Saved data entries
++++++++++
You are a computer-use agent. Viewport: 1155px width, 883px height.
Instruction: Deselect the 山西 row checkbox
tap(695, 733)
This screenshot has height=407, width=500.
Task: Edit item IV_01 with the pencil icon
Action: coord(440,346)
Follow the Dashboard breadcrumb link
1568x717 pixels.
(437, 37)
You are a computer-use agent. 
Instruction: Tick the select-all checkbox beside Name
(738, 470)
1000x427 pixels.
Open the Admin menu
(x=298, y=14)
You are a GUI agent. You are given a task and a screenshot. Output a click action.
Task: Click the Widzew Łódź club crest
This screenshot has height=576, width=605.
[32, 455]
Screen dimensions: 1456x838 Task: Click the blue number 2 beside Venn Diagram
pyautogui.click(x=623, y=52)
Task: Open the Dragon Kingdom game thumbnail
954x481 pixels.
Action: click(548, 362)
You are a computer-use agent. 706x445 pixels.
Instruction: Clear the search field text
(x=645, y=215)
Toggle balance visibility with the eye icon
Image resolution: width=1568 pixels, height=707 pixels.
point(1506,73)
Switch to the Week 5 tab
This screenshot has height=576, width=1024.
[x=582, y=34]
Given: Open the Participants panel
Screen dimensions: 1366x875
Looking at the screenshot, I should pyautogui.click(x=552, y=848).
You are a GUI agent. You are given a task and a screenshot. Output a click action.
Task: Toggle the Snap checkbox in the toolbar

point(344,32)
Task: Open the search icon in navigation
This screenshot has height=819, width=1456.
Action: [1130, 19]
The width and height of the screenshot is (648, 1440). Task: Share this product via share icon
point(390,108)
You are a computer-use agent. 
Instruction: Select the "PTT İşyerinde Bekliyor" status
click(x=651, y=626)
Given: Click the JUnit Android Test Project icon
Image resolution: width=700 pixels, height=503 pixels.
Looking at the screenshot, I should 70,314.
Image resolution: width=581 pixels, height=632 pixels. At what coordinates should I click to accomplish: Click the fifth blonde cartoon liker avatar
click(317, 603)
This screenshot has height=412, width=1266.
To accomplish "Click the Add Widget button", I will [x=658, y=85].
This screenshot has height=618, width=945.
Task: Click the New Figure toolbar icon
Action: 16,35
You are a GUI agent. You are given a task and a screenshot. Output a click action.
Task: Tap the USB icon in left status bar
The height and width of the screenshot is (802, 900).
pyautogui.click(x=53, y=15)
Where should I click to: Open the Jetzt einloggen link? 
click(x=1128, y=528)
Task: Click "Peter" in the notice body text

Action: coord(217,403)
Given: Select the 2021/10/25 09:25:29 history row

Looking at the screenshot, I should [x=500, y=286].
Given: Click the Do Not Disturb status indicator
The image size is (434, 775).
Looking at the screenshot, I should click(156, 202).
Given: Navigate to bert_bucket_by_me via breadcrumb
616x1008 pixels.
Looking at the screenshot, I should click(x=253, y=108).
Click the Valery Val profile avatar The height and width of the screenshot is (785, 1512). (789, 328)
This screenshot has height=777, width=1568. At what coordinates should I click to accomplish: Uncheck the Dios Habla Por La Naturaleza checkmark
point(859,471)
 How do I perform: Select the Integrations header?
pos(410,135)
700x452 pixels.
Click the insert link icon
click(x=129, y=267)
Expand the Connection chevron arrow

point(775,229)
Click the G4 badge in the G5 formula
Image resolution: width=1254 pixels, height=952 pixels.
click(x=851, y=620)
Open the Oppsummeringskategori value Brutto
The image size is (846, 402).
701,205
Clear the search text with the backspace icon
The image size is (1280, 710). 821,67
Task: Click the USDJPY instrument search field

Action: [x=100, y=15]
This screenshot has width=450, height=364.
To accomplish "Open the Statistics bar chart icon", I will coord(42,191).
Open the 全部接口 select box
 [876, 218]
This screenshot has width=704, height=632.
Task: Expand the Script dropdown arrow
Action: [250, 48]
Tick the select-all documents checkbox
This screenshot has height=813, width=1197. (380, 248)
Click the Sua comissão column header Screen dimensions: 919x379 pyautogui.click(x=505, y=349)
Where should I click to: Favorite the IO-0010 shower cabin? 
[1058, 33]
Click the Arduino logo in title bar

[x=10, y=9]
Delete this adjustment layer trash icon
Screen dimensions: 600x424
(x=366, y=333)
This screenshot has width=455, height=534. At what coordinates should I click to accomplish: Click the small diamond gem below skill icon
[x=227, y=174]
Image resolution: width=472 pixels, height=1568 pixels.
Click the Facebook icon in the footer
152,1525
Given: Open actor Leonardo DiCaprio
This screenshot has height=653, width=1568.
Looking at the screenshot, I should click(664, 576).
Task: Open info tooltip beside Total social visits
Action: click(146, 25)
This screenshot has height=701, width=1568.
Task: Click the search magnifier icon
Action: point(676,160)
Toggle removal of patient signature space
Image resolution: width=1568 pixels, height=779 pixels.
++++++++++
→ **WHAT IS EXPECTED**: Go line by line through the data and copy any that contain "computer".

→ **EXPECTED OUTPUT**:
You are a computer-use agent. Viewport: 1155px width, 883px height.
You are a computer-use agent. 
You are a computer-use agent. 706x445 pixels.
You are a computer-use agent. 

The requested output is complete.